● INSTRUCTIONS FOR THE TASK
A faithful, complete transcript of the entries below, without pictures, should be returned.

[[ SOURCE MATERIAL, beginning ]]

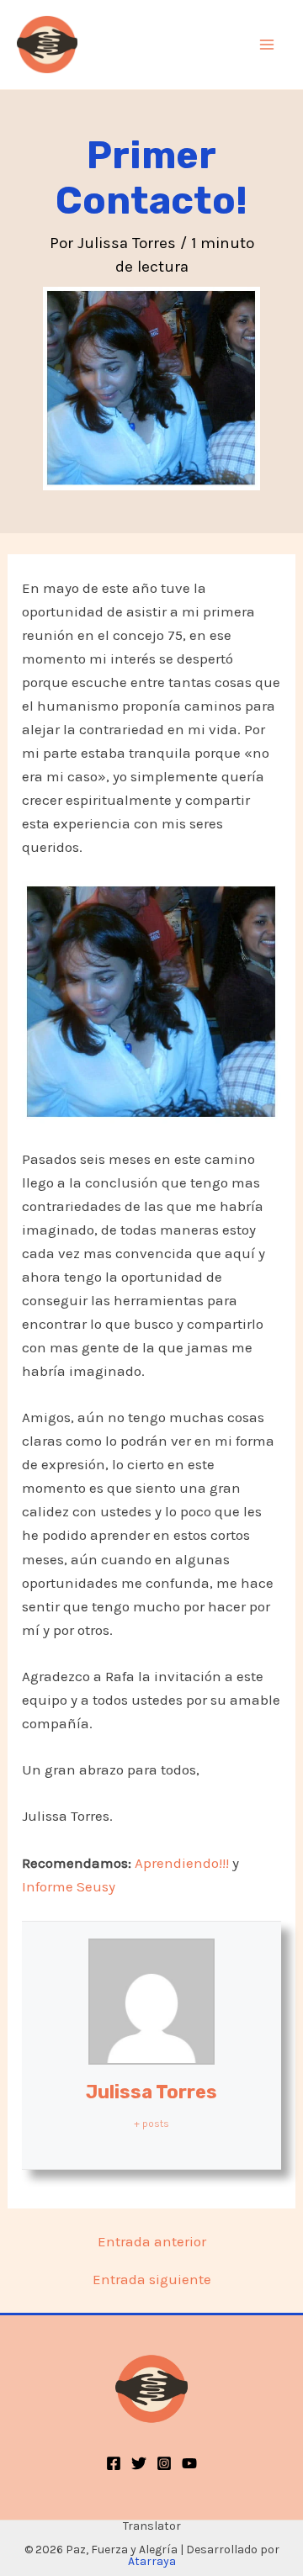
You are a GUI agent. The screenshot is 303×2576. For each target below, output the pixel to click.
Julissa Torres (151, 2092)
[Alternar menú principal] (267, 44)
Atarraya (152, 2561)
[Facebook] (113, 2463)
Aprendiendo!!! (182, 1862)
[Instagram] (164, 2463)
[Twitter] (138, 2463)
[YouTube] (189, 2463)
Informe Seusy (68, 1886)
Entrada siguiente (152, 2279)
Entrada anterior (152, 2242)
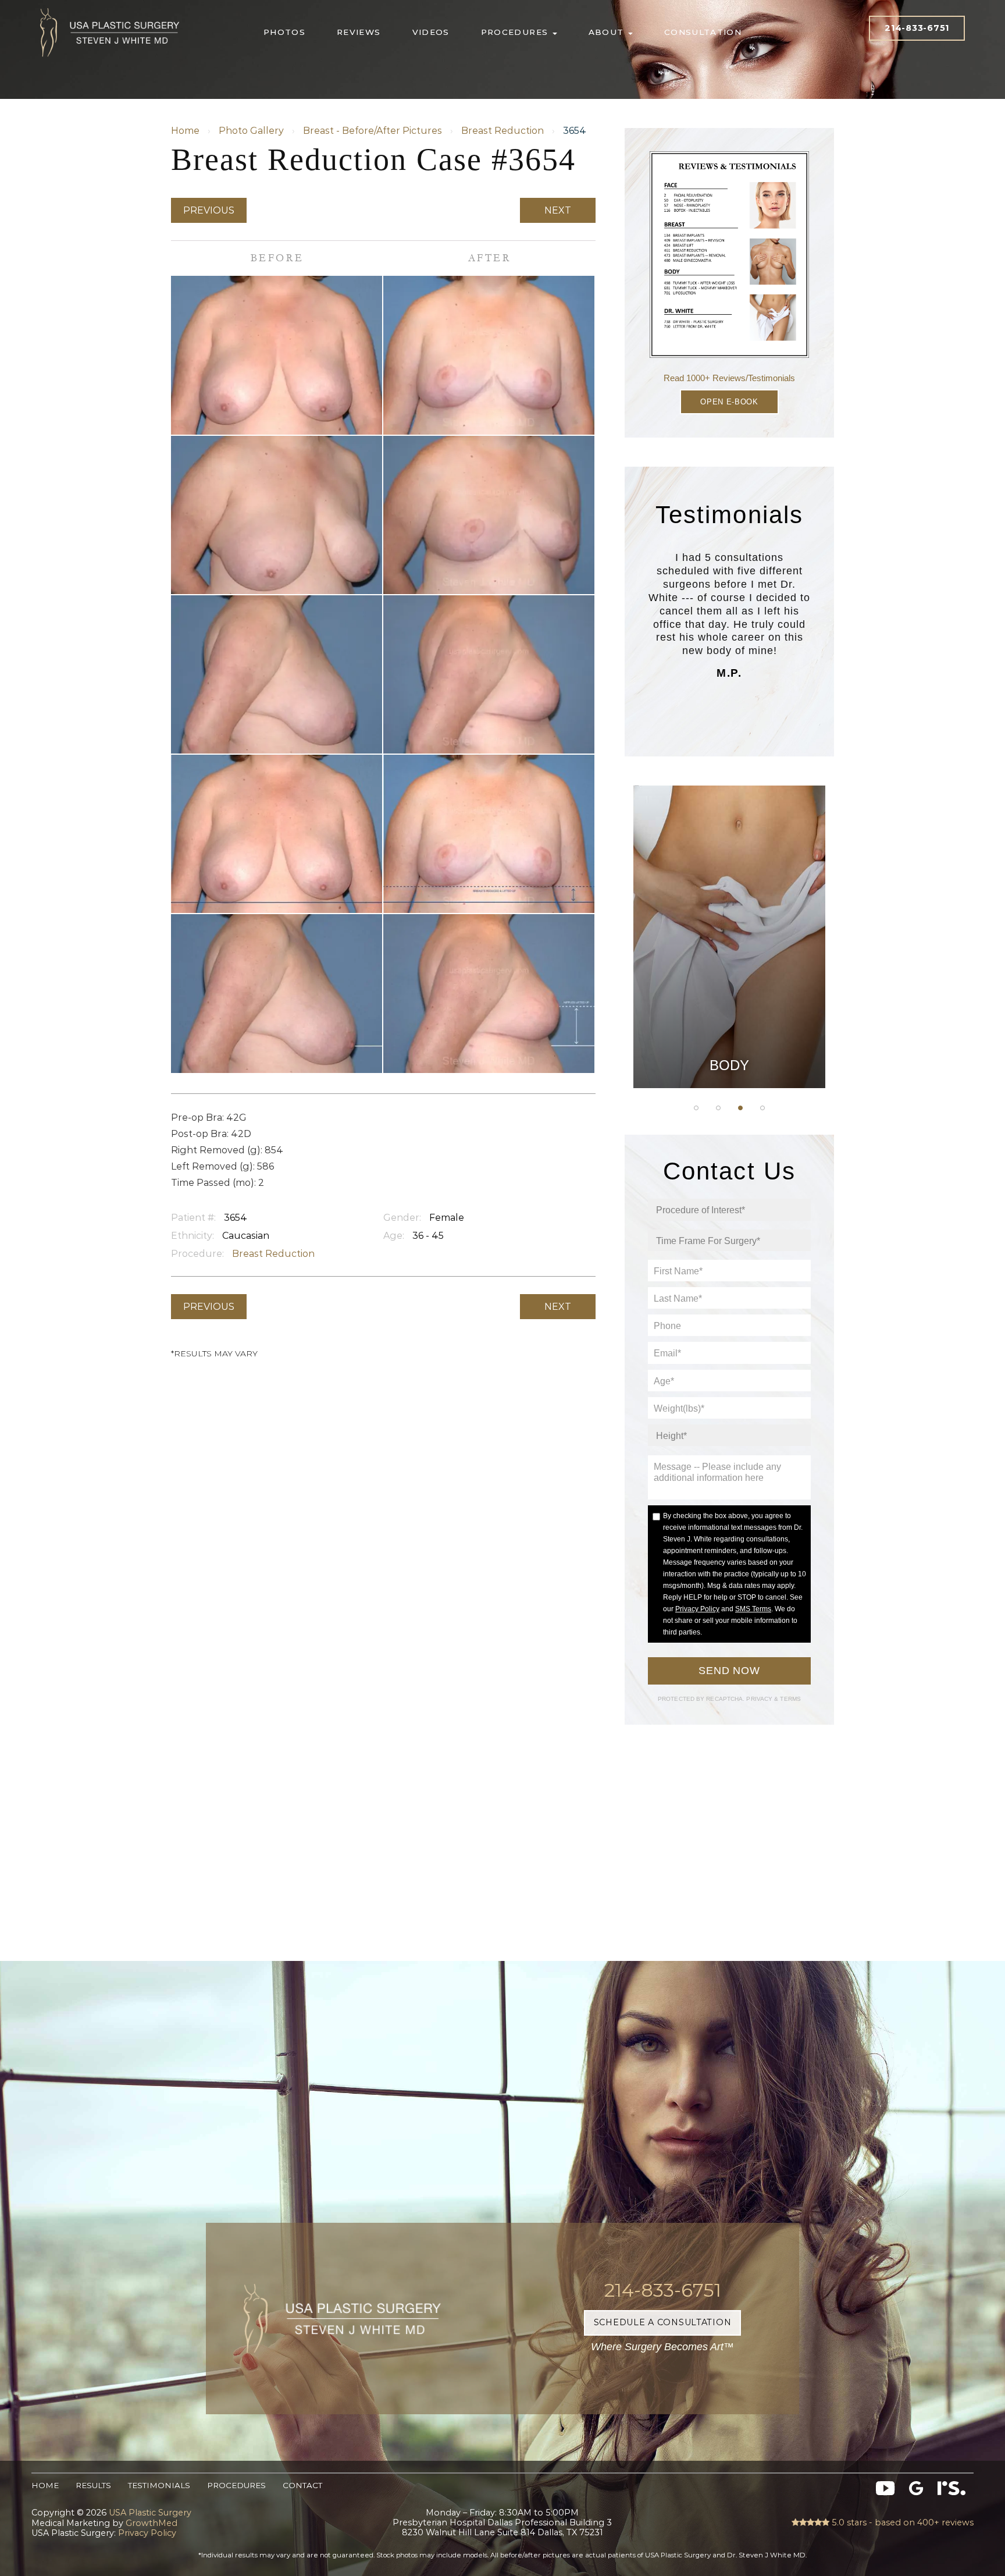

[[ SOURCE MATERIAL, end ]]

● YOUR SOLUTION
You are a GUI agent. The screenshot is 303×2576. For each target below, output the pixel to click.
Julissa Torres (151, 2092)
[Alternar menú principal] (267, 44)
Atarraya (152, 2561)
[Facebook] (113, 2463)
Aprendiendo!!! (182, 1862)
[Instagram] (164, 2463)
[Twitter] (138, 2463)
[YouTube] (189, 2463)
Informe Seusy (68, 1886)
Entrada siguiente (152, 2279)
Entrada anterior (152, 2242)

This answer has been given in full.